The still-inhabited mounds cover an area about the size of Great Britain, and each cone-shaped formation is approximately 8 feet tall and around 30 feet wide.
What’s remarkable about the termite mounds is that they were formed by a single species of termite and team researchers recently discovered that the mounds are nearly 4,000 years old.
Researchers from the University of Salford in the UK and the Universidade Estadual de Feira de Santana conducted a study examining the mounds in hopes of uncovering more about the origins of the structures and termites that made them.
The study was published in the journal Current Biology.
The termite mounds are not nests but instead are the result of years and years of depositing soil while excavating networks of interconnected underground tunnels.
“These mounds were formed by a single termite species that excavated a massive network of tunnels to allow them to access dead leaves to eat safely and directly from the forest floor,” said
Stephen Martin, the lead author of the study. “The amount of soil excavated is over 10 cubic kilometers, equivalent to 4,000 great pyramids of Giza, and represents one of the biggest structures built by a single insect species.”
The researchers collected soil samples from the centers of eleven of the mounds, and after dating the samples, it was determined that the mounds were filled 690 to 3,820 years ago.
It’s a discovery that matches the age of the oldest known termite mounds in the world which are located in Africa.
“This is apparently the world’s most extensive bioengineering effort by a single insect species,” adds Roy Funch of Universidade Estadual de Feira de Santana in Brazil. “Perhaps most exciting of all–the mounds are extremely old–up to 4,000 years, similar to the ages of the pyramids.”
After dating the soil samples, the researchers were curious about the regular spatial pattern of the mounds and wanted to know if it was the result of competing or aggressive termite interactions.
The team conducted behavioral tests with the termites in nearby and farther apart mounds and found that the termites were not aggressive with their neighbors.
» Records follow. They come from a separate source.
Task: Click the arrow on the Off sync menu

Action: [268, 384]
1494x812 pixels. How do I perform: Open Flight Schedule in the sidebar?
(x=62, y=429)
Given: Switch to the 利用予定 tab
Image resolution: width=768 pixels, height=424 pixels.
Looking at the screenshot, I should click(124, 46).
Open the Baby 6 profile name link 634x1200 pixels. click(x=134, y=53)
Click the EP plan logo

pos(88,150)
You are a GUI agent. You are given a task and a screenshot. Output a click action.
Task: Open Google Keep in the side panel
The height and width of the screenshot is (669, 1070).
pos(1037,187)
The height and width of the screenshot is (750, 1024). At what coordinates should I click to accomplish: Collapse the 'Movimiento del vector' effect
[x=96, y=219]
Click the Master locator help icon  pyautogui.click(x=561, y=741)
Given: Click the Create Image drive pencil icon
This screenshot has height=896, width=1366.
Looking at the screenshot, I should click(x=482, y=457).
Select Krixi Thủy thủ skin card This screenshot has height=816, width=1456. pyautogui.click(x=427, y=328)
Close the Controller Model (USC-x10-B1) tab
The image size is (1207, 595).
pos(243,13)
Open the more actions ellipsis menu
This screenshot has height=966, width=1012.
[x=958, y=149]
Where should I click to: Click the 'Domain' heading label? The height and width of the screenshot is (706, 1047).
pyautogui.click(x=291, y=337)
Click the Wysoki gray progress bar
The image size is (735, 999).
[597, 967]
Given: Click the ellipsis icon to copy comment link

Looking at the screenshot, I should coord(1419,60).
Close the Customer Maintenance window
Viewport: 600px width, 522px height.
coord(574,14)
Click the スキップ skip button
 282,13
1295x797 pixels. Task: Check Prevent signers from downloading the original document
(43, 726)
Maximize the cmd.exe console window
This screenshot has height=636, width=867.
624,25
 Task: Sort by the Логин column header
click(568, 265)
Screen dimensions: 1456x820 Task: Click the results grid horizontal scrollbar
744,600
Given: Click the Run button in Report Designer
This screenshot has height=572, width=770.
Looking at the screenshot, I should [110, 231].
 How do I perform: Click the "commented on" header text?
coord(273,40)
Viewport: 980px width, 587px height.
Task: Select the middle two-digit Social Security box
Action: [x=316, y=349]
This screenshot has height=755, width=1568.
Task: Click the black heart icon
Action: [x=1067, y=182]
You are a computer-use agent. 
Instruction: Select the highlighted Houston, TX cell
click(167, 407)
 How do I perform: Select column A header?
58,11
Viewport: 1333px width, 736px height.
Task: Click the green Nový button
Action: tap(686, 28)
Instead, the researchers hypothesize that the pattern and layout are driven by food availability and where leaves fall in the forest where the mounds are located.
The termite mounds have created more questions than answers, and the researchers say that further studies are needed, but the fact that the same termite species still inhabit the area offers an impressive research opportunity.
“It’s incredible that, in this day and age, you can find an ‘unknown’ biological wonder of this sheer size and age still existing, with the occupants still present,” said Martin.